* [Required work]:
Nothing but a number belongs in the answer: how many lines of the records below contain the string "beside".

* [Records]:
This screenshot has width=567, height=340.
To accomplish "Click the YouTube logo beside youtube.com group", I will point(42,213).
* * *
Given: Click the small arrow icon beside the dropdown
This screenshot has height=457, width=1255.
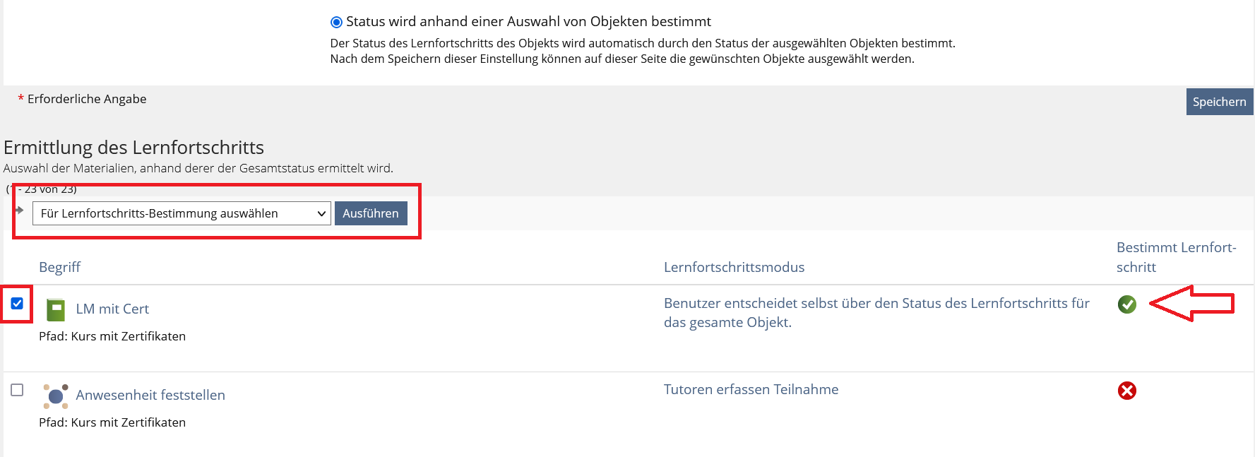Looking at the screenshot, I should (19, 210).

* [Task output]:
2